Plus on approche de l'arrivée, plus on s'occupe des pourvoyeurs de médailles. L'athlétisme a engagé un réel travail de transformation qui nécessite du temps. Ça ne sert à rien de leur mettre une pression au-delà du raisonnable, le potentiel n'est pas aussi élevé que l'on aimerait. On les accompagne car il ne faut pas trop vite migrer sur l'objectif suivant : on doit faire du mieux possible à Paris. Mais on travaille d'ores et déjà sur des cibles à échéances de quatre ans. L'analyse de phases est un peu différente. Alors que pour ceux qui ont des gros résultats à aller chercher, on s'efforce de ne pas regarder au-delà.

Zéro pointé en athlétisme, ça ferait mauvais genre ?

Je ne suis pas là pour juger, mais pour chercher des solutions. La performance, ça ne se décrète pas. La situation de l'athlétisme est difficile depuis un certain temps. Ils ont surfé sur les perfs de certains athlètes, mais la problématique était plus globale : habitudes de travail, organisation... Ce n'est pas la responsabilité de ceux qui sont là aujourd'hui, mais de ce qui aurait dû être fait et ne l'a pas été depuis des années.
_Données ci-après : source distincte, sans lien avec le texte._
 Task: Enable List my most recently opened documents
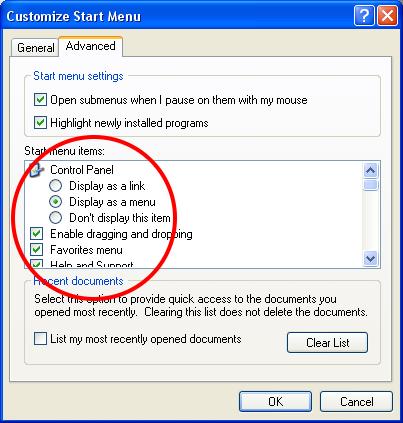pyautogui.click(x=40, y=339)
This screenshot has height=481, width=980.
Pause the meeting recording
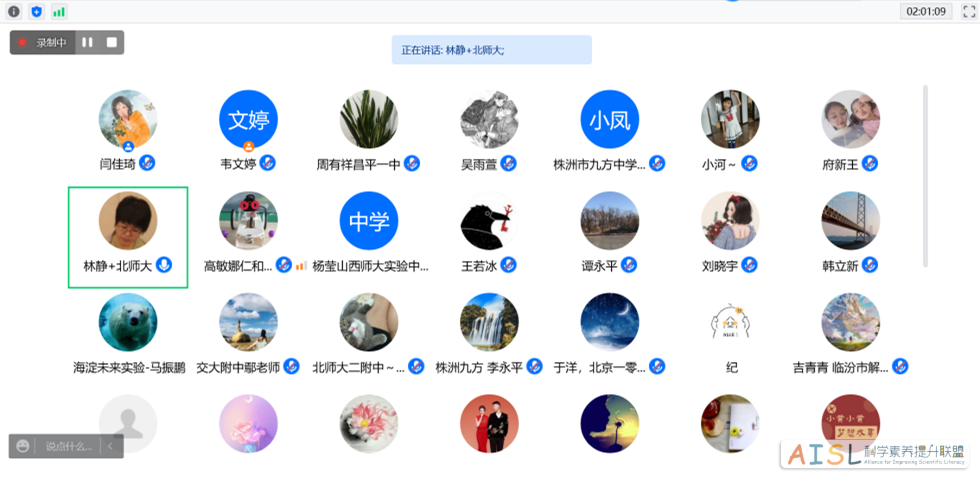[87, 42]
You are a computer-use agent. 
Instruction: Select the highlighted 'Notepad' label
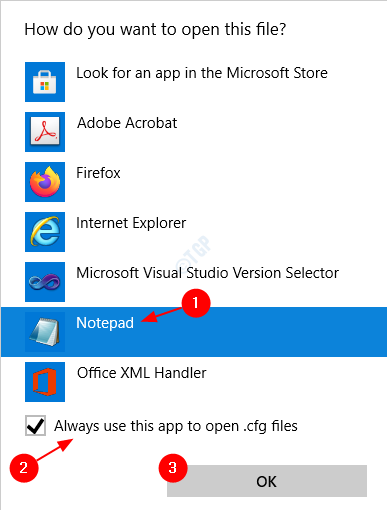105,323
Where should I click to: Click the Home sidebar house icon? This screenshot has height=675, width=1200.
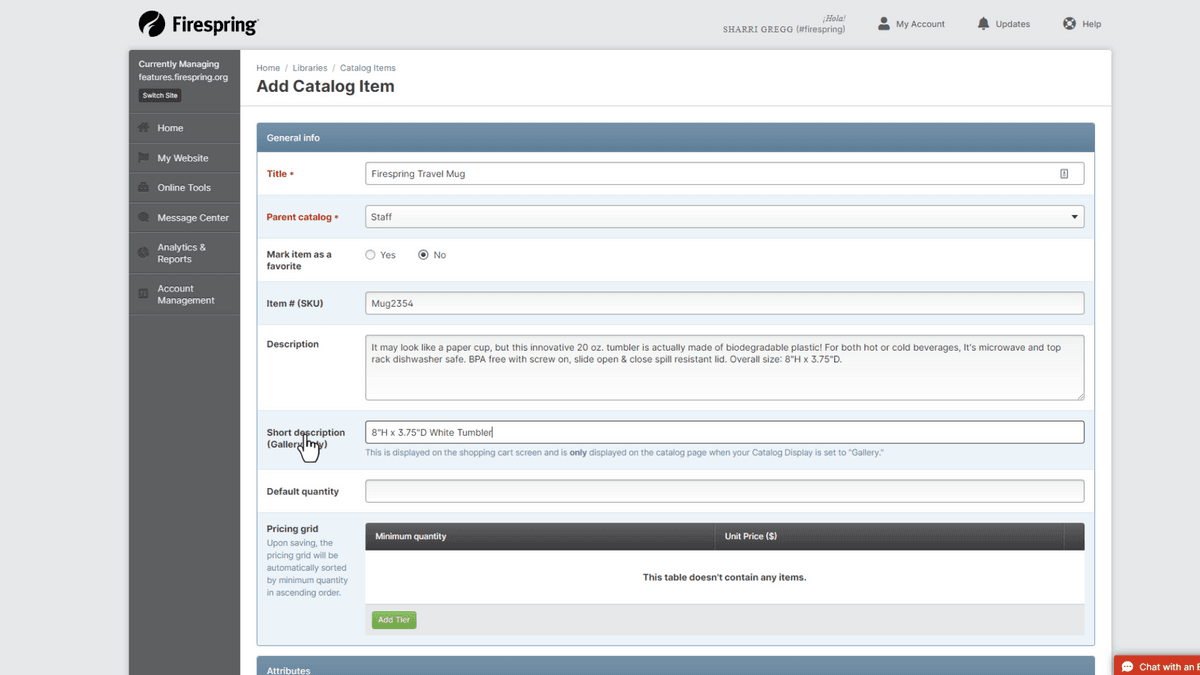click(144, 128)
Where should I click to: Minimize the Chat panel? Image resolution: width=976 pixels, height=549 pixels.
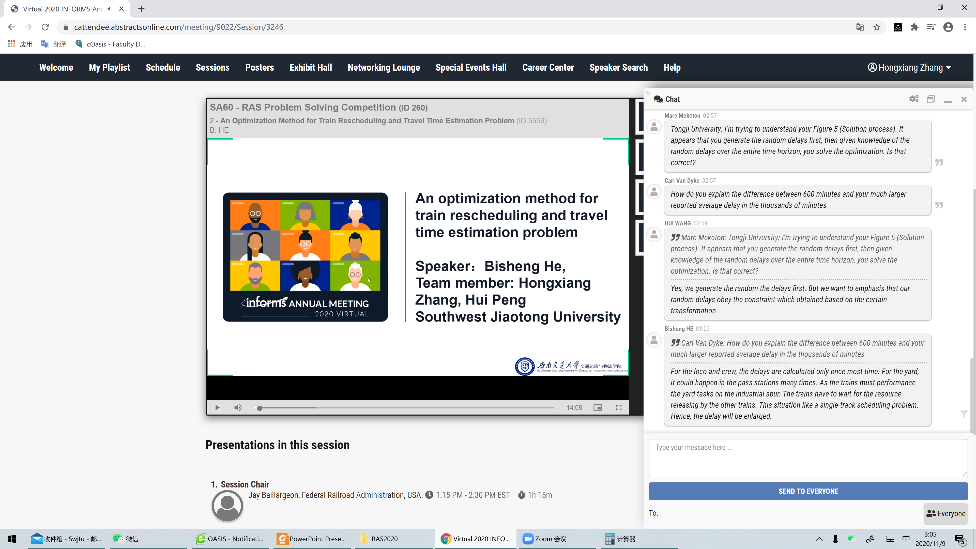(947, 99)
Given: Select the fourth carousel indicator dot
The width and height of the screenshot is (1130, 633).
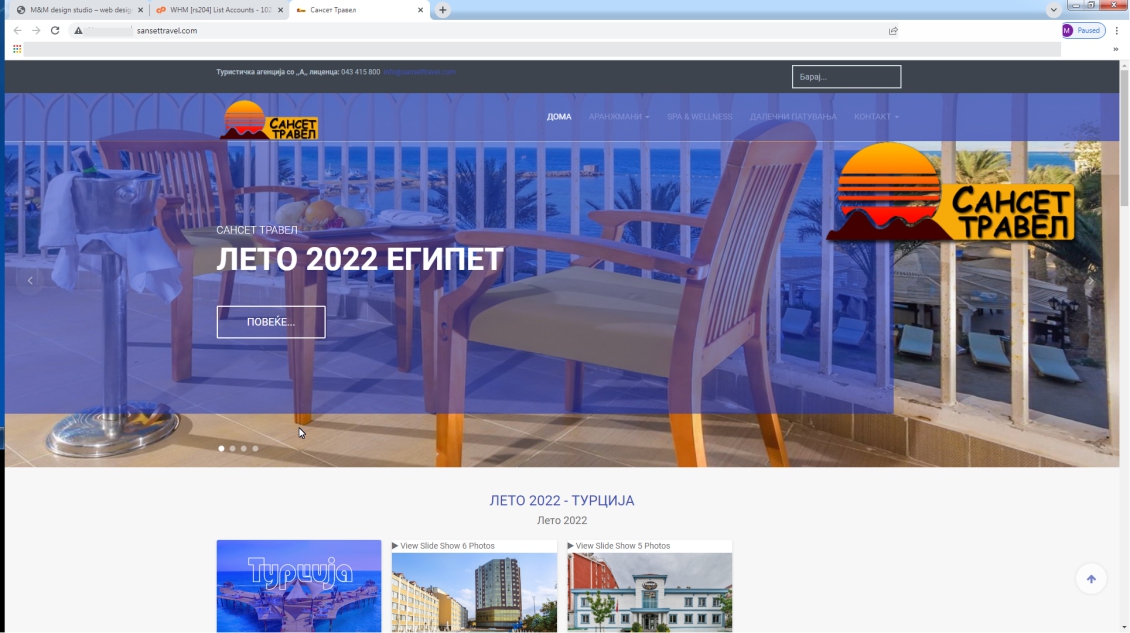Looking at the screenshot, I should (x=255, y=449).
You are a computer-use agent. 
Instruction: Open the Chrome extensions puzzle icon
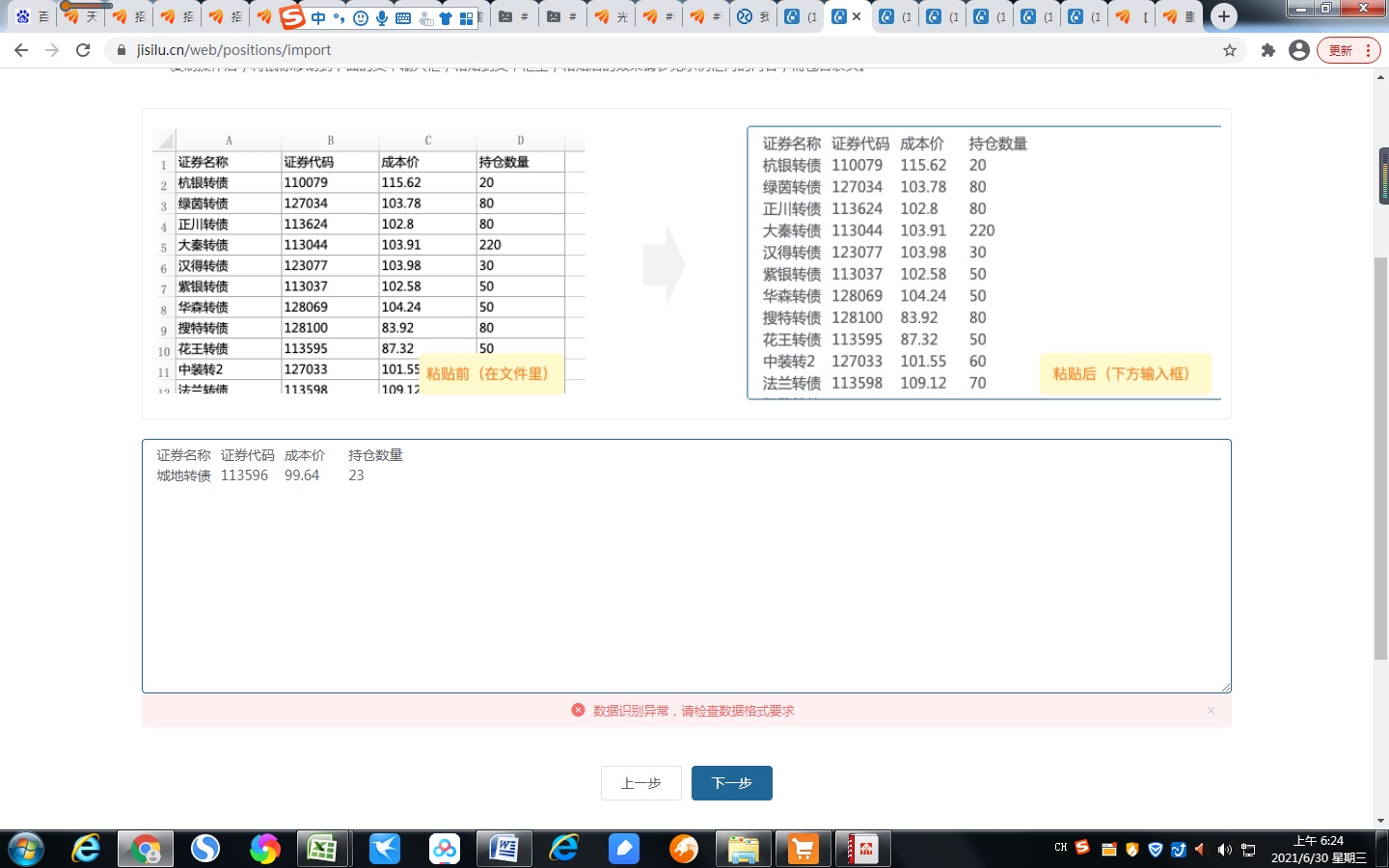pyautogui.click(x=1267, y=50)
Le potentiel [de médailles] est très limité, on le voit bien. Ce n'est pas là qu'on trouvera des solutions pour Paris. Donc on a fait le choix de prendre la quinzaine d'athlètes les mieux placés pour Paris et de les accompagner du mieux possible pour se donner le maximum de chances de réaliser quelques perfs.

Mais avec 48 podiums, c'est la discipline reine des JO. La France a-t-elle un boulet au pied ?

C'est un handicap pour le classement. Mais il n'y a eu qu'une médaille à Tokyo [Kevin Mayer], la difficulté était déjà là. On n'a pas abandonné pour autant. Si les 15 athlètes en vue réalisent leur meilleure performance de l'année au Jeux, on aura le sentiment d'avoir fait le maximum pour être au rendez-vous, même si ça ne suffit pas pour une médaille.